Ms Fox’s nicely-phrased claim brought Dr Conor Farren, addiction psychiatrist at St Patrick’s Hospital in Dublin, out of the woodwork. He didn’t like it. He REALLY didn’t like it. He rubbished the vague claim that alcohol at home made kids “much less prone” to drinking themselves stupid. Dr Farren’s research proves the opposite: the younger you start on booze, the more likely you are to get hooked on the stuff. In Canada in 2001, a study showed a sizeable proportion of those who experimented with alcohol by their mid-teens were addicted a decade later.

Dr Farren wasn’t alone in not liking Ms Fox’s familial approach to early alcohol introduction. Alcohol Action Ireland kept it simple: giving alcohol to anyone under 18 is illegal, so parents following her advice would be breaking the law, they said. Then a doctor who serves as clinical director of an addiction centre rowed in, discouraging parents from serving alcohol to their offspring until the kids hit their late teens or early 20s.

“The rule of thumb is, the later the better,” said Dr Stephen Rowen.

“Research has found that if you have your first drink before the age of 15, you are 10 times more likely to have a problem with alcohol than if you wait until 21 or older,” he said.

Now, you might think that Ms Fox was good and squelched by this point, but just in case she wasn’t, Professor Thomas Babor, whose day job is in the University of Connecticut, got in on the act, too, opining that countries with a heavy drinking culture (he didn’t actually say Ireland, but the guesswork is easy) have a particular responsibility to protect children from exposure to alcohol for as long as possible.

As a case study in counter-productive public relations, this raises a number of interesting questions. Starting with why the drinks industry would choose an anthropologist rather than a medical doctor. Nothing against anthropologists. Or against the drinks industry (some of my most fascinating clients are master brewers and distillers). But when an anthropologist warbles on about the ineffectiveness of anti-alcohol abuse advertising, (as did Ms Fox) that’s of roughly as much value as having an advertising executive give a lecture about anthropology. Particularly when this specific anthropologist made leaps of logic that could win her a place in the Guinness Book of Records.

She scorned shock/horror ads as being ineffective.

Ms Fox’s thesis seems to be that if you tell teenagers that something is risky and will rot their brains, they’ll leave scorch marks on the carpet rushing to get a hold of the risky item and have a go at rotting their brains with it. True.

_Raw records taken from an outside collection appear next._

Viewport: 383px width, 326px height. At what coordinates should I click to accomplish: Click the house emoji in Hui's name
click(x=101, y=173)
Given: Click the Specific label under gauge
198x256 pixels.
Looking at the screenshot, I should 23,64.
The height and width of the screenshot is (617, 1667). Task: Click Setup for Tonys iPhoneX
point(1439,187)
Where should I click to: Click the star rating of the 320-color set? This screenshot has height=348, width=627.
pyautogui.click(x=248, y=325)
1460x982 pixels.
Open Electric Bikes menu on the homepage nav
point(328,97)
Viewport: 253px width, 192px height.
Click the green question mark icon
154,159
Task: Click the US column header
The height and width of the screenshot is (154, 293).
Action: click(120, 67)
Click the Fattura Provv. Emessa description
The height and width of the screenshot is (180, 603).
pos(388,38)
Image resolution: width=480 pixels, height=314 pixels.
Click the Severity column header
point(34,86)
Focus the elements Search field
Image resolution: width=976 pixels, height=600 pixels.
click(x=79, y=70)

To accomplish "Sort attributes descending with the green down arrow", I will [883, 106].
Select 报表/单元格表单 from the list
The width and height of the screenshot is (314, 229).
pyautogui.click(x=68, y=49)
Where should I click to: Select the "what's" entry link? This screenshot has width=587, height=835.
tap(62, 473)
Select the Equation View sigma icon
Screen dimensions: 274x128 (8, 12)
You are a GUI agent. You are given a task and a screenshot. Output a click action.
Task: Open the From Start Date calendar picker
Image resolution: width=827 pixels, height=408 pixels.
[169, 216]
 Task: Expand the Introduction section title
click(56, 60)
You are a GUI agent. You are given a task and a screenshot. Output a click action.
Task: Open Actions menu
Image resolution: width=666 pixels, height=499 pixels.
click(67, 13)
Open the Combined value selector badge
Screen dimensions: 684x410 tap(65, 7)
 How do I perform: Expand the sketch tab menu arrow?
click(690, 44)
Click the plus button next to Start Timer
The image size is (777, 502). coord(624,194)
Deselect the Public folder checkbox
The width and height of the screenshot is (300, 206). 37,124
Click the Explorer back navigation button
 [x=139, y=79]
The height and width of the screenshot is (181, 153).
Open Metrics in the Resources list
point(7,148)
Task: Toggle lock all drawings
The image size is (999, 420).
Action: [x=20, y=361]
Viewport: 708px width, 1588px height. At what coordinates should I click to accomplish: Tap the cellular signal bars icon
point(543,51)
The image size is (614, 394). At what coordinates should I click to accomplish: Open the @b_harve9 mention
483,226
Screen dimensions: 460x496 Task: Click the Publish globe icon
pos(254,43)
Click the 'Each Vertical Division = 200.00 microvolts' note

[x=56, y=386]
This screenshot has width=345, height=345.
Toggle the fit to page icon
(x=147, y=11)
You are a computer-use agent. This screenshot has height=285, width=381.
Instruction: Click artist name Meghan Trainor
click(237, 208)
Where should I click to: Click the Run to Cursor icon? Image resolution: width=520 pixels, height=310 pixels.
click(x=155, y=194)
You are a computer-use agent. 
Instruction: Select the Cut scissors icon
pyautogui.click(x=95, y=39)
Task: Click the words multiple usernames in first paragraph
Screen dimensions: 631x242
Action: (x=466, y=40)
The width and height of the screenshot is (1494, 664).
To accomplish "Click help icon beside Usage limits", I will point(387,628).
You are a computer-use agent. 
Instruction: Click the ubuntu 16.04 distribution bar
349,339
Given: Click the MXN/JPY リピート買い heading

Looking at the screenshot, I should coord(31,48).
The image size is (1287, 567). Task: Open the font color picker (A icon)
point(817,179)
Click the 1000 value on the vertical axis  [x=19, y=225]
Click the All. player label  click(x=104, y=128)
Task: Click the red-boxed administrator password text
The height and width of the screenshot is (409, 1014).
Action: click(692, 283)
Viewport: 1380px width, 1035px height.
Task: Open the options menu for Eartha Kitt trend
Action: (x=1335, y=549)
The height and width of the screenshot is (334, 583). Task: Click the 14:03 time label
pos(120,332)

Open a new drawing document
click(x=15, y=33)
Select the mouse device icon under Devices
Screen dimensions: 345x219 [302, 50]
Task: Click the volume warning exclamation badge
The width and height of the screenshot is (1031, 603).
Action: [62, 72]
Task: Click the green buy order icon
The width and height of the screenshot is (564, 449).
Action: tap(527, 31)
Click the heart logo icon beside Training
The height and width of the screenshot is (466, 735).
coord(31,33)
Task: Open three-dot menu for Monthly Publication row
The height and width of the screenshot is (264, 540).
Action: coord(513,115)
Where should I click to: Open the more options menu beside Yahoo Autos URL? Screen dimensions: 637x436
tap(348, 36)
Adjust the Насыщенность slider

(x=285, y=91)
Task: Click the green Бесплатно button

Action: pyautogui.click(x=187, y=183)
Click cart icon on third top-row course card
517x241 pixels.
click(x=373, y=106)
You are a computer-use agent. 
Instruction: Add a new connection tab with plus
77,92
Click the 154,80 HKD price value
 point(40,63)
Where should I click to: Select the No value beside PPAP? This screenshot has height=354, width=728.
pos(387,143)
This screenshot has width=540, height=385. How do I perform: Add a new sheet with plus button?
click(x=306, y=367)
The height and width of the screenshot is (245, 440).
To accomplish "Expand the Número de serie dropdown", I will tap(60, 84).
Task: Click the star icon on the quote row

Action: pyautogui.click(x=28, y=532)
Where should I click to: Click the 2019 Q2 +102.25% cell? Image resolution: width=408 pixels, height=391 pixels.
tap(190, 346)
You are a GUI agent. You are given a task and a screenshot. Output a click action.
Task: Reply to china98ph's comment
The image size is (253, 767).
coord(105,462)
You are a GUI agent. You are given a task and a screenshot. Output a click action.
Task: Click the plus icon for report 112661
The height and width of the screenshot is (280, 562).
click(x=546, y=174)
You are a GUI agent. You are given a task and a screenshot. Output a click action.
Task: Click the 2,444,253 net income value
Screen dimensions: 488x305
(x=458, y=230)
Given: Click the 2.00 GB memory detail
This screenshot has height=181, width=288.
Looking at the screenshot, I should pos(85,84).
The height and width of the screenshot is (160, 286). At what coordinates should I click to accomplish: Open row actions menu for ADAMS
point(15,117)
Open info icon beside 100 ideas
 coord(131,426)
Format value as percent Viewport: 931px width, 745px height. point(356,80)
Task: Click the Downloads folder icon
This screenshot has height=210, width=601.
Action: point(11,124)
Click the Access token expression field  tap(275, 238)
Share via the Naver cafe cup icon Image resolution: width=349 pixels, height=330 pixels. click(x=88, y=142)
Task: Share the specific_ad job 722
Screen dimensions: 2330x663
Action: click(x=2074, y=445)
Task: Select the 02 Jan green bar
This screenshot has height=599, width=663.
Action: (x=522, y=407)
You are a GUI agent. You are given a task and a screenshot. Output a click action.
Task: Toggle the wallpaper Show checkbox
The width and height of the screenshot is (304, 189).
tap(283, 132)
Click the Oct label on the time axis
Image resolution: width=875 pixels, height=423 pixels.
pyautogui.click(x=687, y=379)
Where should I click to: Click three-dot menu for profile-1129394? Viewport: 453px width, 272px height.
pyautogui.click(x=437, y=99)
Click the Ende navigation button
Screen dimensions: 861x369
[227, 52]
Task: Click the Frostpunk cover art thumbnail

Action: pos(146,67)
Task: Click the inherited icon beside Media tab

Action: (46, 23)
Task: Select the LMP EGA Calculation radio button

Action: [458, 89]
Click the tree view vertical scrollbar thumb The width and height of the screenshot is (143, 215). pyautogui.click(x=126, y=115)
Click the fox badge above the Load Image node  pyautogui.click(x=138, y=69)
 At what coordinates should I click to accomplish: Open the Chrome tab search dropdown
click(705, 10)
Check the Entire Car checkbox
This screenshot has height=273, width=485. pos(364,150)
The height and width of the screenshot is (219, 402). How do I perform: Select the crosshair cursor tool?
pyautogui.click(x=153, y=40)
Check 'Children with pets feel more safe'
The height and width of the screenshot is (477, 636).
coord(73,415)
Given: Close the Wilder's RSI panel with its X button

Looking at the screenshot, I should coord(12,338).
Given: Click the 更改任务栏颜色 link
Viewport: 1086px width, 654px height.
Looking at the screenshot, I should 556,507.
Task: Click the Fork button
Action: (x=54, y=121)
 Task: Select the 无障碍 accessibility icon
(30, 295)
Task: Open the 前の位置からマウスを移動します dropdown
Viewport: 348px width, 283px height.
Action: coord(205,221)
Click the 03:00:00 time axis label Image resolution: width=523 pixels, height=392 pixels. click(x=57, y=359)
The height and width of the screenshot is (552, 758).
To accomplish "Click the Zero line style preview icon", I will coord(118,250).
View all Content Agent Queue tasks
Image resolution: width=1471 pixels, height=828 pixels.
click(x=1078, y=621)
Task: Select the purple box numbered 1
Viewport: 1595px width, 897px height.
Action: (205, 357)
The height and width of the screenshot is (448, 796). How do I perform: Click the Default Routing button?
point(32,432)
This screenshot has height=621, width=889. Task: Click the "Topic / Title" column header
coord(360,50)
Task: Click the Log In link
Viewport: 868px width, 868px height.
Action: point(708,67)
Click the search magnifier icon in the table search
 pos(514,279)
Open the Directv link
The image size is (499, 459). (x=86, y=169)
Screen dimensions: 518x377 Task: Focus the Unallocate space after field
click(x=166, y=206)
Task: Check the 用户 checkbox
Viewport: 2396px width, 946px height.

Except that her alternative approach amounts to playing happy families over a few drinks while the parents explain what happens to the teenage brain when it encounters alcohol, the explanations calm and reasonable, rather than scary and horrific. This ignores the reality that most teenagers would rather go drink cider out of a bottle in a cesspit with pals than have a glass of vino at the kitchen table with parents giving reasoned lectures about the cognitive impact of alcohol.

Her bit of supportive anecdotal evidence is drawn from her own school years in France, where celebration days, presumably like Halloween, were marked by the provision of a jug of wine planted at the students’ table at mealtimes and, she says, ignored by many of them.

One has to wonder if Ms Fox shares her French boarding school experiences with the army guys she counsels about alcohol, and, if so, what precisely they gain from it.

One also has to wonder how MEAS could be naïve enough not to anticipate any journalist attending their conference would go searching for opposition to an approach which even a half-cynic might view as dodgy.

But then, determined naivete seems to characterise this worthy body’s approach. It boasts on its colourless, solemn website that it’s “operationally” independent from the drinks companies that set it up and sponsor it. Whatever that means.

Visit the lively colourful websites of its sponsor companies, however, and you can, at a click, download their ads as screensavers for your computer.

Thereby adding to the all-pervasive inundation of alcohol-pushing inputs contributing to our drinking culture.

Mature Enjoyment of Alcohol in Society is a fine objective.

MEAS isn’t going to make it happen by importing anthropologists to promote early alcohol consumption at home, accompanied by parental lectures.